On Tuesday, 8 November 2016 2:25 AM, Akihiro Sagawa wrote:
On Sun, 6 Nov 2016 22:56:17 +0000, Hugh McMaster wrote:
I agree that wineconsole should have two modes, but I'm not sure we need special handling for full width characters in Western locales. Actually, I'm interested to find out how many full-width characters are in SBCS locales.
How can we know whether a DBCS character needs one or two cells for rendering?

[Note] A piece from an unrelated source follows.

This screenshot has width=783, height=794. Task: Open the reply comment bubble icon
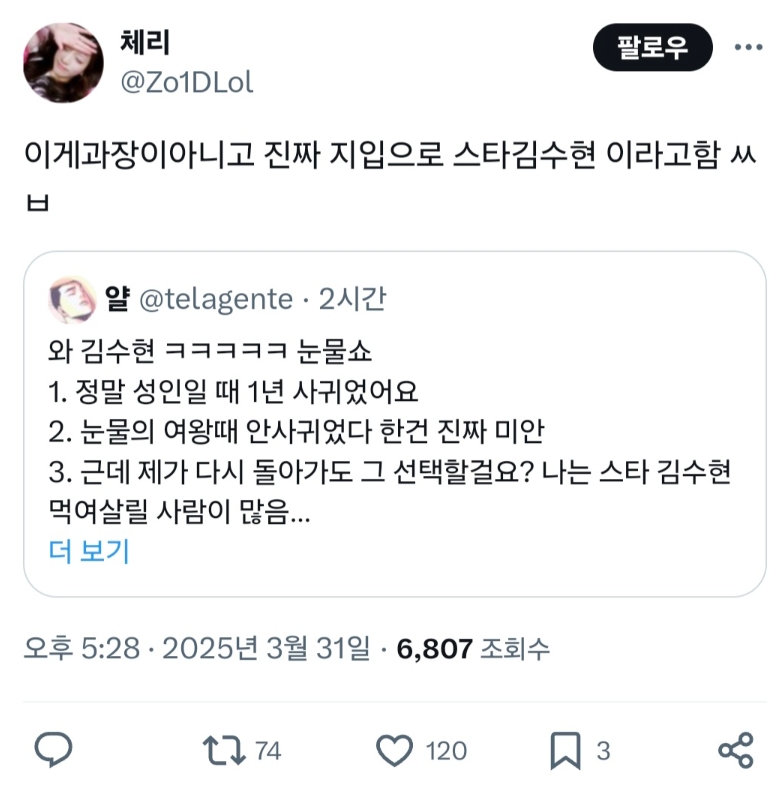click(53, 749)
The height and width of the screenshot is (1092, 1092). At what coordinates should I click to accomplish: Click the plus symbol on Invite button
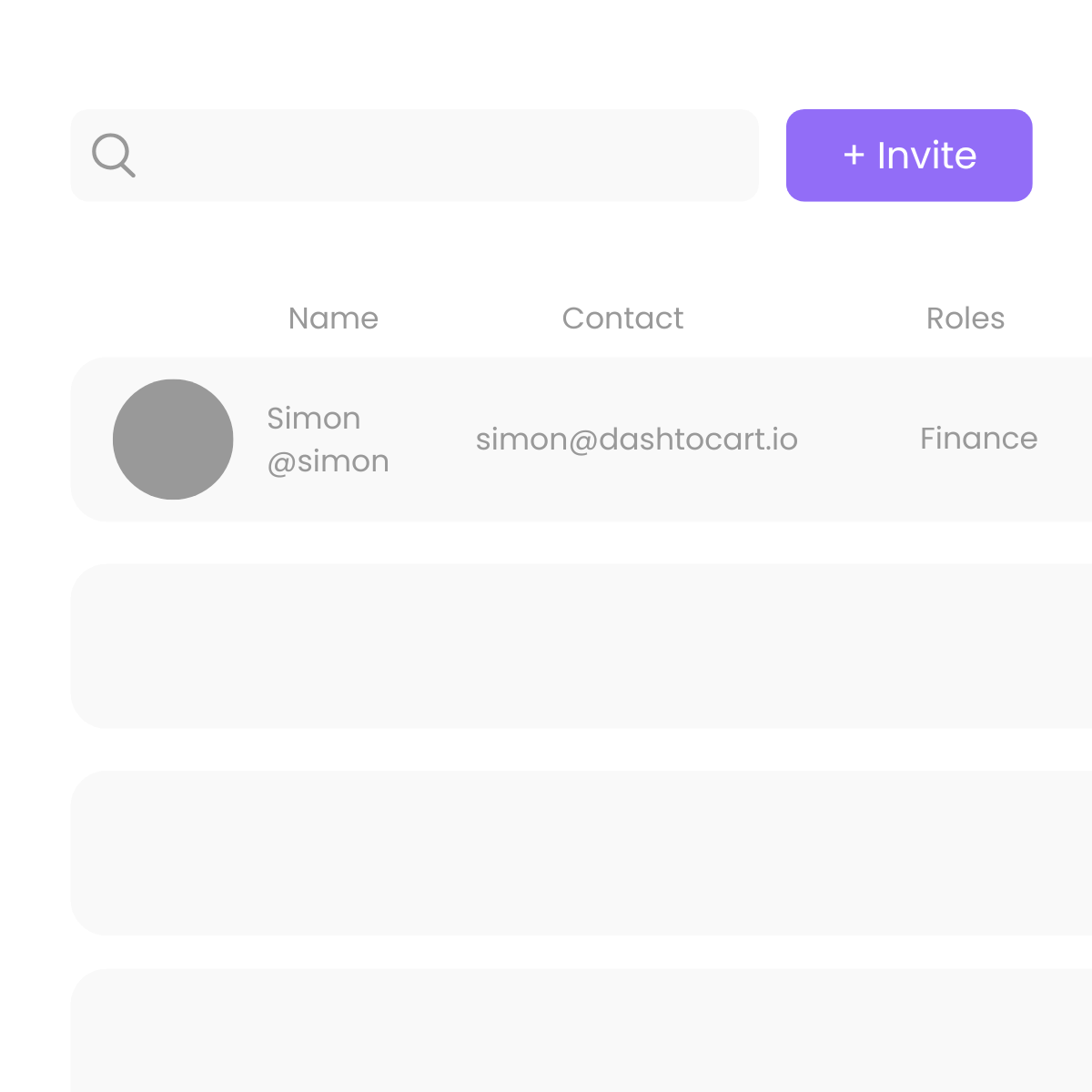click(854, 156)
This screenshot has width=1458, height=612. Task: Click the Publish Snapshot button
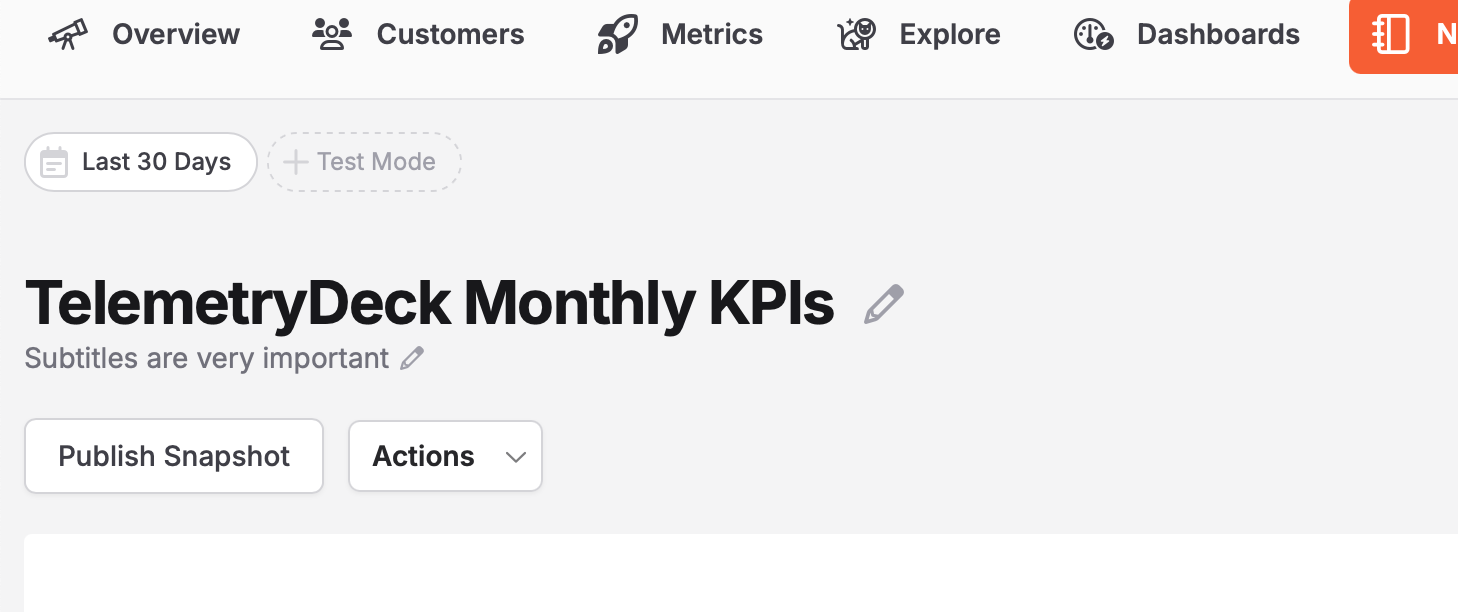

SBCS mode: My test shows even Kanji characters use a one cell in SBCS console buffer. Thus, I guess no character occupies two cells. However, Kanji glyph has twice width of ASCII character. So, we need to consider them.
I did some testing on my Windows system with the locale set to Japanese. The keyboard IME gave me Hiragana, full-width Katakana and alphanumeric, and half-width Katakana and alphanumeric.
I couldn't type much in Japanese. Most of the keys gave me alphanumeric characters. When using the full-width character set, each character (including alphanumeric) had a lot of space surrounding it. Half-width characters appeared normally.
DBCS mode: ASCII characters and half-width Katakana characters need one cell
> buffer. Others, such as Kanji, need two cell buffers. Please note some
symbols in ISO-8859-1 (e.g. multiplication sign) use two cell buffers in DBCS mode.
Language question: can half-width and full-width characters appear together in the same sentence? I'm wondering how the console determines the width required? Does it use some kind of WINAPI call for the character set?
There is a font glyph issue, too. For instance, fixed-pitch Western font is designed multiplication sign as the same width as ASCII character (as seen in ISO-8859-1). But, it should have as the same width as Kanji for DBCS mode. It could be possible to reject Western-style font for DBCS console.
That seems fair. IIRC, @-prefixed Asian fonts are not allowed in the SBCS Windows console.